Introduction

Simulation evidence increasingly indicates that for many models specified by unconditional moment restrictions the generalized method of moments (GMM) estimator (Hansen, 1982) may be substantially biased in finite samples, especially so when there are large numbers of moment conditions. See, for example, Altonji and Segal (1996), Imbens and Spady (2001), Judge and Mittelhammer (2001), Ramalho (2001) and Newey, Ramalho and Smith (2005). Newey and Smith (2004), henceforth NS, provides theoretical underpinning for these findings. Alternative estimators which are first-order asymptotically equivalent to GMM include empirical likelihood (EL) (Owen, 1988; Qin and Lawless, 1994; and Imbens 1997), the continuous updating estimator (CUE) (Hansen, Heaton and Yaron, 1996), and exponential tilting (ET) (Kitamuraand Stutzer, 1997 and Imbens, Spady and Johnson, 1998).
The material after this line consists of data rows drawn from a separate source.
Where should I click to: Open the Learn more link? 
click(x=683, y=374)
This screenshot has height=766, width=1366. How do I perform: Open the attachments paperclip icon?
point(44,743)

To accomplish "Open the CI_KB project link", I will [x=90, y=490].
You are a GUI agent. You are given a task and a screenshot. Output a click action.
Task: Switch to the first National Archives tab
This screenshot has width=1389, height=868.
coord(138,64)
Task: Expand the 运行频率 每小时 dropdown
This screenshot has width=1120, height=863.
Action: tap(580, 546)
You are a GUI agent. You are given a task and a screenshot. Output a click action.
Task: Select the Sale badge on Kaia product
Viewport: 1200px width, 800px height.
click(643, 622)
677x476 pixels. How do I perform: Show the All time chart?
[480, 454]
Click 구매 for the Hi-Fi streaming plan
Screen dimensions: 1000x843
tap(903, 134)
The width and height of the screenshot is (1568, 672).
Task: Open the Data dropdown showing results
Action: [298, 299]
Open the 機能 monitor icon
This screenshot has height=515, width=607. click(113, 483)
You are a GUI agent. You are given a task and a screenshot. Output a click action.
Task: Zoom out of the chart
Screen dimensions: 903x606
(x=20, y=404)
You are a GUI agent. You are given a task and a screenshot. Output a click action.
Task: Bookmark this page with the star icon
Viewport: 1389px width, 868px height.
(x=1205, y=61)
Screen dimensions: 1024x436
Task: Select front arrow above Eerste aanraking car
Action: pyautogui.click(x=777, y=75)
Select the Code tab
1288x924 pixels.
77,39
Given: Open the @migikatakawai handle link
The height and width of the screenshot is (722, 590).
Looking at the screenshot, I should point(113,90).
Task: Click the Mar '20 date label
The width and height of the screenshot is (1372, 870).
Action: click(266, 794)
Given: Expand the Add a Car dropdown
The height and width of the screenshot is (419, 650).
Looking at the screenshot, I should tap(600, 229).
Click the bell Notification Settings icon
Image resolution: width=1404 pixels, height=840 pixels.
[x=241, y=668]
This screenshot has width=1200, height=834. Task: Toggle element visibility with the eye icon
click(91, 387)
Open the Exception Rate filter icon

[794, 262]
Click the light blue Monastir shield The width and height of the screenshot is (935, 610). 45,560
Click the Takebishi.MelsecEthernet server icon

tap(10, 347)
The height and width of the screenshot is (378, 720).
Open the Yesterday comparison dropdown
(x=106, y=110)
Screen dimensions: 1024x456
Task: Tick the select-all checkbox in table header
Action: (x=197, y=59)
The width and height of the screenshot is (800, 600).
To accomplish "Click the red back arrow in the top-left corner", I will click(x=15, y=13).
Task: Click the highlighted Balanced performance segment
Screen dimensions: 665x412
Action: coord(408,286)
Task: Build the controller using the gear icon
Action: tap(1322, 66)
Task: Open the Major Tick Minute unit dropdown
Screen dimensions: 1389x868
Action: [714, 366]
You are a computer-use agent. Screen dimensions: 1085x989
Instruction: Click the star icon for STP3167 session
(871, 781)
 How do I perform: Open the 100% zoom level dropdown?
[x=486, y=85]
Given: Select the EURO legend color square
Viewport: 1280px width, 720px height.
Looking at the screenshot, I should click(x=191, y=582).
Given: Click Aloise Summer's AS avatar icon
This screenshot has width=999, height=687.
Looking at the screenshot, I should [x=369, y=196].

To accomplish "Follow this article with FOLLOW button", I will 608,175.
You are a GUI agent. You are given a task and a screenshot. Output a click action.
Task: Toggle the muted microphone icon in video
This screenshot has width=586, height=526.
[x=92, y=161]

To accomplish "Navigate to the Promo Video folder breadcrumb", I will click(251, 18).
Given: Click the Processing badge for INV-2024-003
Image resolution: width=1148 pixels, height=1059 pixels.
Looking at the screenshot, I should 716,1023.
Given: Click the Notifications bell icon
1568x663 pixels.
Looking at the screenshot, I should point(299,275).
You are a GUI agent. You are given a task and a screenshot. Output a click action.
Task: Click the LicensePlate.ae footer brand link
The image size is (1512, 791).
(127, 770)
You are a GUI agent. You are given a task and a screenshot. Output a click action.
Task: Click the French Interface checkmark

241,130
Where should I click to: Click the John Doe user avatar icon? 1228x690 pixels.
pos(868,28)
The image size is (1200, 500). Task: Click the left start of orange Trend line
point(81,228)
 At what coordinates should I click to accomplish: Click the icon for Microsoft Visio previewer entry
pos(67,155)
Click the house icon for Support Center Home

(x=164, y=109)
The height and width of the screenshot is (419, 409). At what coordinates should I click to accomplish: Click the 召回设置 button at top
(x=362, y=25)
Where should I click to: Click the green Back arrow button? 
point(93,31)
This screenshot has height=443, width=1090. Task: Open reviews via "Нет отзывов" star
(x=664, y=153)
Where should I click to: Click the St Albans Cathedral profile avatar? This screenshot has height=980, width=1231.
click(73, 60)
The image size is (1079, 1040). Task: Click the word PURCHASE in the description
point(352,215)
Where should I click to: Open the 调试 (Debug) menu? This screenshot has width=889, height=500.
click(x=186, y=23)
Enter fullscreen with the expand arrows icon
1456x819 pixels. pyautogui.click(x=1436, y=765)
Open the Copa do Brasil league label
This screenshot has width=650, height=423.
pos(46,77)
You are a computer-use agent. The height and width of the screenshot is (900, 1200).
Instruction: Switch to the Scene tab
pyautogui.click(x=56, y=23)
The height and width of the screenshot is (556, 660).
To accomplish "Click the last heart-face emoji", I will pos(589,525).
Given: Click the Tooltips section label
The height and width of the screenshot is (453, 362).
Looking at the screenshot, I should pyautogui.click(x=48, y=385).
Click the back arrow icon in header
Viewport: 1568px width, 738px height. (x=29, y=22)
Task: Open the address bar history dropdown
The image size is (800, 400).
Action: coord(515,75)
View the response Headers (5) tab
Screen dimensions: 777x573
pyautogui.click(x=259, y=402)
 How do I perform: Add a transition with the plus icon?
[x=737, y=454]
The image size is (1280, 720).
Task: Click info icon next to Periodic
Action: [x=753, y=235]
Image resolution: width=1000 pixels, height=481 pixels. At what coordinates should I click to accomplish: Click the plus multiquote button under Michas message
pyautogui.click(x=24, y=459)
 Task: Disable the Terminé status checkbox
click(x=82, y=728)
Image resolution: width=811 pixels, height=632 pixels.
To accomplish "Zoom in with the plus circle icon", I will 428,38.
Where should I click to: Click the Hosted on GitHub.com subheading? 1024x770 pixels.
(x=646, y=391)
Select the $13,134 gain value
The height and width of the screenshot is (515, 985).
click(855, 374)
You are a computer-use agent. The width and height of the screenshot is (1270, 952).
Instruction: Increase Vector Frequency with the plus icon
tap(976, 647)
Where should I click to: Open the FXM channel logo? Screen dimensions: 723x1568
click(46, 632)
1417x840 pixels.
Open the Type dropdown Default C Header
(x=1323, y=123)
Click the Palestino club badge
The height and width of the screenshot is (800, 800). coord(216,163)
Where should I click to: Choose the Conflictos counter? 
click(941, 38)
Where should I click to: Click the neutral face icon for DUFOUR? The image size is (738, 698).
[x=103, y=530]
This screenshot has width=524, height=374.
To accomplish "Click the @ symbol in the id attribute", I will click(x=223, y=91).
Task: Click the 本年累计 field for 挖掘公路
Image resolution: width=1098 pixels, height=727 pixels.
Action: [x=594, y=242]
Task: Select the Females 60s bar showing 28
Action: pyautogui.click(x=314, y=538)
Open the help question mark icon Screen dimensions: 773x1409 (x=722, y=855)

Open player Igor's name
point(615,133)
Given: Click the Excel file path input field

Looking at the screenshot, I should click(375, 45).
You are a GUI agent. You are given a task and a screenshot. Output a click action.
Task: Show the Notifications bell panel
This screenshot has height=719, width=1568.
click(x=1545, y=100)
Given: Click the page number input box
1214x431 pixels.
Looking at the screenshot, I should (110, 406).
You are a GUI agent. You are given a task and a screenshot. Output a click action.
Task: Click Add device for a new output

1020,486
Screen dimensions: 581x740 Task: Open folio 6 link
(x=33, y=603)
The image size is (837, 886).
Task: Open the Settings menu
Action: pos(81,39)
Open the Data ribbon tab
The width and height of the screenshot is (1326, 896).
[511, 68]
See also Owen (2001). NS show that these estimators and those from the Cressie and Read (1984) power divergence family of discrepancies are members of a class of generalized empirical likelihood (GEL) estimators and have a common structure; see Brown and Newey (1992, 2002) and Smith (1997, 2001). Correspondingly NS also demonstrate that GEL and GMM estimators are asymptotically equivalent and thus possess the same first-order asymptotic properties. For the unconditional context, NS describe the higher-order efficiency of bias-corrected EL. Also see Kitamura (2001).

The principal aim of this chapter is adapt the GEL method to the conditional moment context and, thereby, to describe GEL estimators which achieve the semi-parametric efficiency lower bound.